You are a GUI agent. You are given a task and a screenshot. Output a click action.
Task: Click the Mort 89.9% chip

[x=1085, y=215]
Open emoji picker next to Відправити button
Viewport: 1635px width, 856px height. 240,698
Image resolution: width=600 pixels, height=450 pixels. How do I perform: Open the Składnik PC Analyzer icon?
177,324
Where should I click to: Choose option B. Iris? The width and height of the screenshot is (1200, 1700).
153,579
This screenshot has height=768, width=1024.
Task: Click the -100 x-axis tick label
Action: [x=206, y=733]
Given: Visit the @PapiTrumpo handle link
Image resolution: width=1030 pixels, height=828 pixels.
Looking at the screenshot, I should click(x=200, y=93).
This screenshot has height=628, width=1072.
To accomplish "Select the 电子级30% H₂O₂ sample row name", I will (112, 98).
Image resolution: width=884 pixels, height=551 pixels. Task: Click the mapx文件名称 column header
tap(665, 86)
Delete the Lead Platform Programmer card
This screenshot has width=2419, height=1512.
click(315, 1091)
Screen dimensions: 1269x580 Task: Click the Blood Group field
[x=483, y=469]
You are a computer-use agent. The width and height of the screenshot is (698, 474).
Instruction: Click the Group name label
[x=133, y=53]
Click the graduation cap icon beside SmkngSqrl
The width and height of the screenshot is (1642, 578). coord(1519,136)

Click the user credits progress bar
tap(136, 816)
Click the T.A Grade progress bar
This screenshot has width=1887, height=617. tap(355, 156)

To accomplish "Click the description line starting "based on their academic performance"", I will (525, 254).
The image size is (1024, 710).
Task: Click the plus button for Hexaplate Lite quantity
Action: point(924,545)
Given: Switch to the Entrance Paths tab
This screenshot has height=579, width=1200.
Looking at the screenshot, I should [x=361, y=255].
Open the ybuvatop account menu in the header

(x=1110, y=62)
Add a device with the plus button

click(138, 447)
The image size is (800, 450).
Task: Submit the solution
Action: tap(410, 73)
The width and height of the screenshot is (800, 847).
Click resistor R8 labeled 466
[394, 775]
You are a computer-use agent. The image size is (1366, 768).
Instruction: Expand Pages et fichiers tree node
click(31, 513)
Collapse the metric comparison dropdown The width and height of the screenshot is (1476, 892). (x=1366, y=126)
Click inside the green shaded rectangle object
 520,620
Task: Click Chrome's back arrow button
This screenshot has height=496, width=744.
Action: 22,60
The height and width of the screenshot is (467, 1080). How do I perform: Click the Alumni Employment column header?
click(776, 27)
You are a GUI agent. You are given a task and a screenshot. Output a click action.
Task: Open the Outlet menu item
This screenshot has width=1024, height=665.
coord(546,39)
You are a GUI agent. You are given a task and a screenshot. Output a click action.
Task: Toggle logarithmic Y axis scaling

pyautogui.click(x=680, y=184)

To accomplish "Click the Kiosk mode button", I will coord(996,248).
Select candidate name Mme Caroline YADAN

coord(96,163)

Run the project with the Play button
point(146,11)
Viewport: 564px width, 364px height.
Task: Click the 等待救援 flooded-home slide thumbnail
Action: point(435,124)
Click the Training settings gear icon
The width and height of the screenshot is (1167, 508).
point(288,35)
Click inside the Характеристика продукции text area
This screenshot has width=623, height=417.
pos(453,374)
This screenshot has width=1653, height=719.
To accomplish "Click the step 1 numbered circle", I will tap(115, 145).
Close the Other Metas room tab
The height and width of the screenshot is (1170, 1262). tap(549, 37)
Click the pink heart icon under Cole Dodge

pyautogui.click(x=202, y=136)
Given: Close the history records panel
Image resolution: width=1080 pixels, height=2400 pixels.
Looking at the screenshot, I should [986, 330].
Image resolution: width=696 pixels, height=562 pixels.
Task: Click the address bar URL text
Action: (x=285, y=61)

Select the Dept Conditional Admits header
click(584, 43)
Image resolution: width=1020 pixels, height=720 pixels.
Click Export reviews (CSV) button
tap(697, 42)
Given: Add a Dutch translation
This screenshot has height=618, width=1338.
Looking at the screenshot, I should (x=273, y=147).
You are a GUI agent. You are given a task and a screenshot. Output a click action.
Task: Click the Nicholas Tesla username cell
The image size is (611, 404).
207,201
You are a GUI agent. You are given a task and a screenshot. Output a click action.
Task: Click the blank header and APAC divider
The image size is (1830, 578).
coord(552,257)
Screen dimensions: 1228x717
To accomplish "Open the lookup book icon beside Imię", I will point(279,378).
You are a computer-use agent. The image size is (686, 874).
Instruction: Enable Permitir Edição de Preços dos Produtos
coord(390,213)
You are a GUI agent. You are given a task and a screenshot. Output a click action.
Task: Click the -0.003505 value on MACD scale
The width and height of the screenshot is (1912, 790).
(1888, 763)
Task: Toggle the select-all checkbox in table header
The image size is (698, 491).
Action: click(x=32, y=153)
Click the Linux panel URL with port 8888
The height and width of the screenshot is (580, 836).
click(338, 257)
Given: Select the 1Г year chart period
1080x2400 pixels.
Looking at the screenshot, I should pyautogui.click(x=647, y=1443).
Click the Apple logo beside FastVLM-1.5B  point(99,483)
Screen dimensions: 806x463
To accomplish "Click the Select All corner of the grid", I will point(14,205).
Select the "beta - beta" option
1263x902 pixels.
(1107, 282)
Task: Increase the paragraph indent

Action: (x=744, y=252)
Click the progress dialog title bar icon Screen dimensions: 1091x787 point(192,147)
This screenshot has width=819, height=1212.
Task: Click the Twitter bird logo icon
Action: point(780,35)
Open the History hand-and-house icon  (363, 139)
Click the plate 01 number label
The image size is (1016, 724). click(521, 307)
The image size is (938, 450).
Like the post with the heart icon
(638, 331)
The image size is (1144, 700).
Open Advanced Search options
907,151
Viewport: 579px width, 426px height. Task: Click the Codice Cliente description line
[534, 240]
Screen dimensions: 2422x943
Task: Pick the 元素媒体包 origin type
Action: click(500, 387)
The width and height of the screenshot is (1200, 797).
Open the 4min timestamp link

◇ ◇ ◇ ◇ ◇

### Problem details
Exactly as written, give again every line from the one containing "Task: Click the blank header and APAC divider" through the last line of the material above, and no other lines.

### Output below
Task: Click the blank header and APAC divider
The image size is (1830, 578).
coord(552,257)
Screen dimensions: 1228x717
To accomplish "Open the lookup book icon beside Imię", I will point(279,378).
You are a computer-use agent. The image size is (686, 874).
Instruction: Enable Permitir Edição de Preços dos Produtos
coord(390,213)
You are a GUI agent. You are given a task and a screenshot. Output a click action.
Task: Click the -0.003505 value on MACD scale
The width and height of the screenshot is (1912, 790).
(1888, 763)
Task: Toggle the select-all checkbox in table header
The image size is (698, 491).
Action: click(x=32, y=153)
Click the Linux panel URL with port 8888
The height and width of the screenshot is (580, 836).
click(338, 257)
Given: Select the 1Г year chart period
1080x2400 pixels.
Looking at the screenshot, I should pyautogui.click(x=647, y=1443).
Click the Apple logo beside FastVLM-1.5B  point(99,483)
Screen dimensions: 806x463
To accomplish "Click the Select All corner of the grid", I will point(14,205).
Select the "beta - beta" option
1263x902 pixels.
(1107, 282)
Task: Increase the paragraph indent

Action: (x=744, y=252)
Click the progress dialog title bar icon Screen dimensions: 1091x787 point(192,147)
This screenshot has width=819, height=1212.
Task: Click the Twitter bird logo icon
Action: point(780,35)
Open the History hand-and-house icon  (363, 139)
Click the plate 01 number label
The image size is (1016, 724). click(521, 307)
The image size is (938, 450).
Like the post with the heart icon
(638, 331)
The image size is (1144, 700).
Open Advanced Search options
907,151
Viewport: 579px width, 426px height. Task: Click the Codice Cliente description line
[534, 240]
Screen dimensions: 2422x943
Task: Pick the 元素媒体包 origin type
Action: click(500, 387)
The width and height of the screenshot is (1200, 797).
Open the 4min timestamp link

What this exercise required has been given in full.